Last year Forsythe Championship Racing recorded a one two finish in the Grand Prix of Toronto with driver A.J. Allmendinger winning followed by teammate Paul Tracy. Prior to that Forsythe's last 1-2 finish came at Mid-Ohio Sports Car Course in 2003 when Paul Tracy and Patrick Carpentier finished first and second respectively.
Sebastien Bourdais has scored four top-five finishes in four Toronto starts, matching Alex Zanardi and Danny Sullivan as the only drivers to earn four consecutive top-fives in their first four runs in Toronto.
DID YOU KNOW
Toronto has a rich and storied history. To begin, Toronto was named for the Huron Indian word for 'meeting place'. And for good reason -- the area was well used in this manner for centuries by people of the First Nations, and later by French traders, thanks to its naturally protected harbor. In 1788, the British purchased the land from the Mississauga Indians, and a settlement slowly grew around the waterfront area. In 1793, Lieutenant-Colonel John Graves Simcoe established a military garrison and named the town York in honor of the Duke of York of the time. It was renamed Toronto when the city was incorporated in 1834. Some nicknames for the town of Toronto include T.O. and Hogtown. According to a United Nations report, Toronto has the second-highest proportion of immigrants in the world, after Miami, Florida. Almost half of Toronto's residents were born outside of Canada. The resulting cultural diversity is reflected in the numerous ethnic neighborhoods found within the city. In 1998, Toronto and the five surrounding municipalities merged to form a new, amalgamated City of Toronto, so that Toronto's economic and cultural influence continues to extend throughout the "Golden Horseshoe" of communities wrapping around the western end of Lake Ontario.
BY THE NUMBERS
192 -- How many laps Paul Tracy has led on his hometown track. 38.100 -- The largest margin of victory in a Toronto event (1990). 13 -- How many times the driver who led the most laps around Exhibition place has gone on to win. 11 -- The highest number of caution periods to occur in a single Toronto event (2001). 7 -- The most victories any one driver has on the streets of Toronto (Michael Andretti). 6 -- The most drivers that have led on the streets of Toronto in a single event (1989 and 1998). 5 -- How many times the Grand Prix of Toronto has been led wire-to-wire by a single driver (1991, 1992, 1999, 2002 and 2003). 8 -- The furthest back any driver has qualified and won in Toronto (1990, Al Unser Jr.) 4 -- How many times the Grand Prix of Toronto has been won from the pole position. 3 -- The most pole positions any one driver has in Toronto (Emerson Fittipaldi). 0.425 -- The smallest margin of victory in a Grand Prix of Toronto (1995).

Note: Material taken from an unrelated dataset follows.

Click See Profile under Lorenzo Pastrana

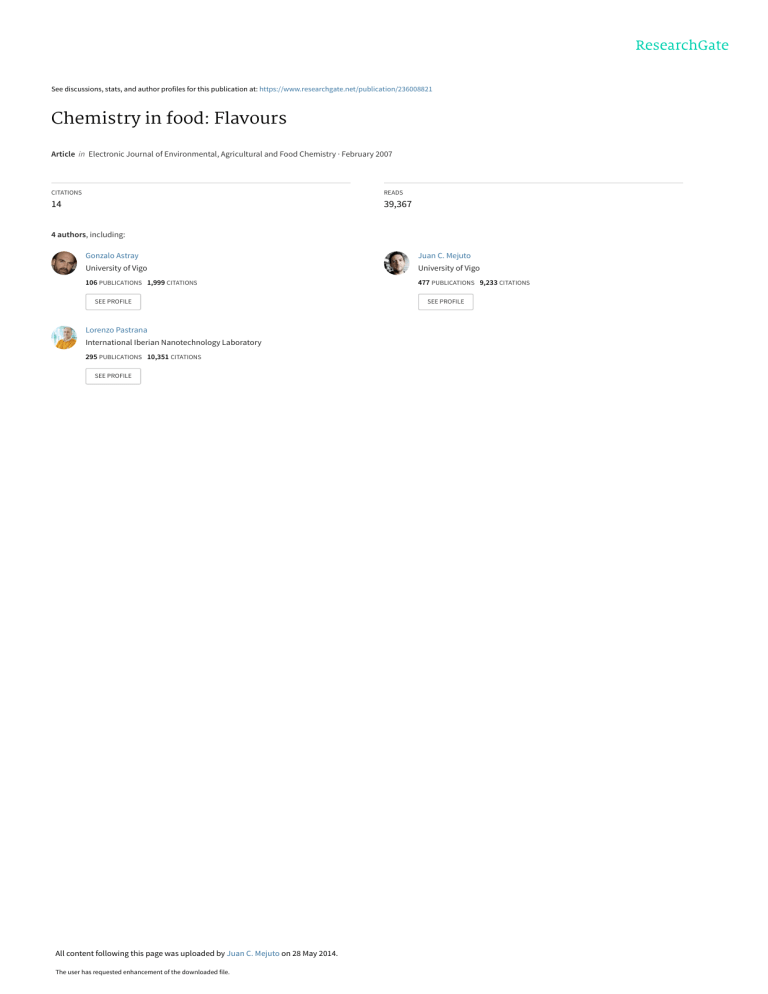(x=113, y=376)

WHAT: Steelback Grand Prix of Toronto
WHERE: Toronto, Ontario, Canada
WHEN: Friday--Sunday, July 6-8
SUPPORT EVENTS: Champ Car Atlantic Championship, SCCA SPEED World Challenge, Star Mazda and Canadian Touring Car Series
CHAMP CAR SCHEDULE (All times local):
FRIDAY, JULY 6-- 9:30 - 10:45 a.m., Champ Car practice; 11:05 - 11:50 a.m., Atlantic practice; 1:15 - 2:15 p.m., Champ Car qualifying; 2:35 - 3:10 p.m., Atlantic qualifying.
SATURDAY, JULY 7 - 9:30--10:45 a.m., Champ Car practice; 11:05 - 11:50 a.m., Atlantic practice; 1:15 - 2:15 p.m., Champ Car qualifying; 2:35 - 3:10 p.m., Atlantic qualifying.

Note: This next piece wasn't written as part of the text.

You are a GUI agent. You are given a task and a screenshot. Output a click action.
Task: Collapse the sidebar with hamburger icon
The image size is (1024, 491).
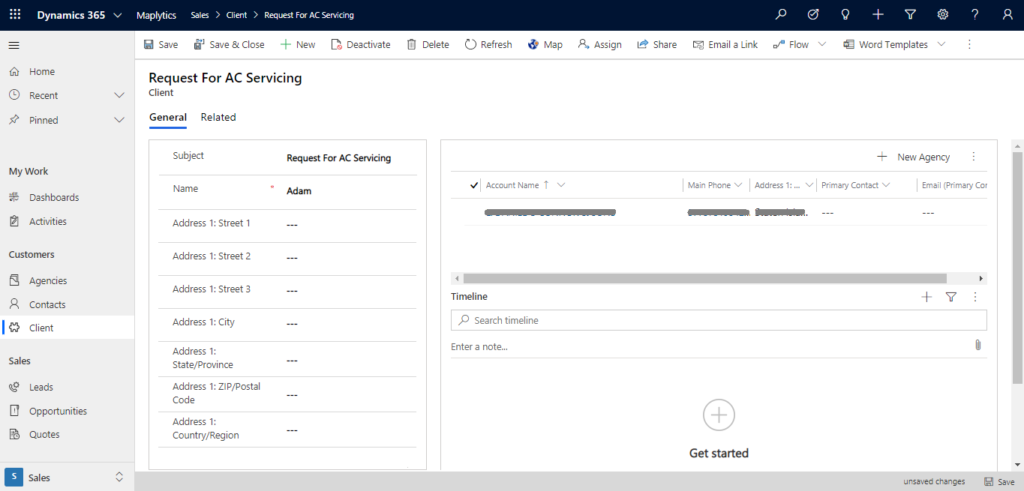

SUNDAY, JULY 8 - 8:00 - 8:15 a.m., Atlantic warmup; 9:00 - 9:30 a.m., Champ Car warmup; 10:00 a.m. - 11:00 a.m.; Atlantic race; 1:00 p.m. STEELBACK GRAND PRIX OF TORONTO
U.S. TELEVISION SCHEDULE (Eastern Time): SUNDAY, JULY 8 -- Steelback Grand Prix of Toronto, ESPN, 1:00 p.m. (Live).

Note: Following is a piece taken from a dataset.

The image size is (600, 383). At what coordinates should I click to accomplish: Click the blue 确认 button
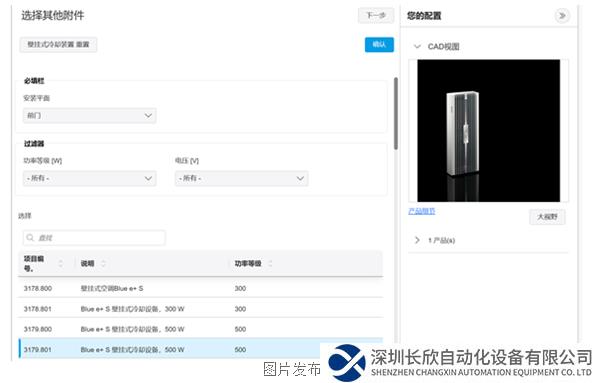(379, 44)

2006 CHAMPION: A.J. Allmendinger
2006 POLESITTER: Justin Wilson
TRACK LAYOUT: 1.78-mile street course
RACE LENGTH: One hour and forty-five minutes
TRACK RECORDS: Qualifying (one lap) -- 1999, Gil de Ferran, 57.143 seconds (110.565 mph). Race -- 2000, Michael Andretti, 2:00.02.313 (98.248 mph) based on 112 laps (196.560 miles)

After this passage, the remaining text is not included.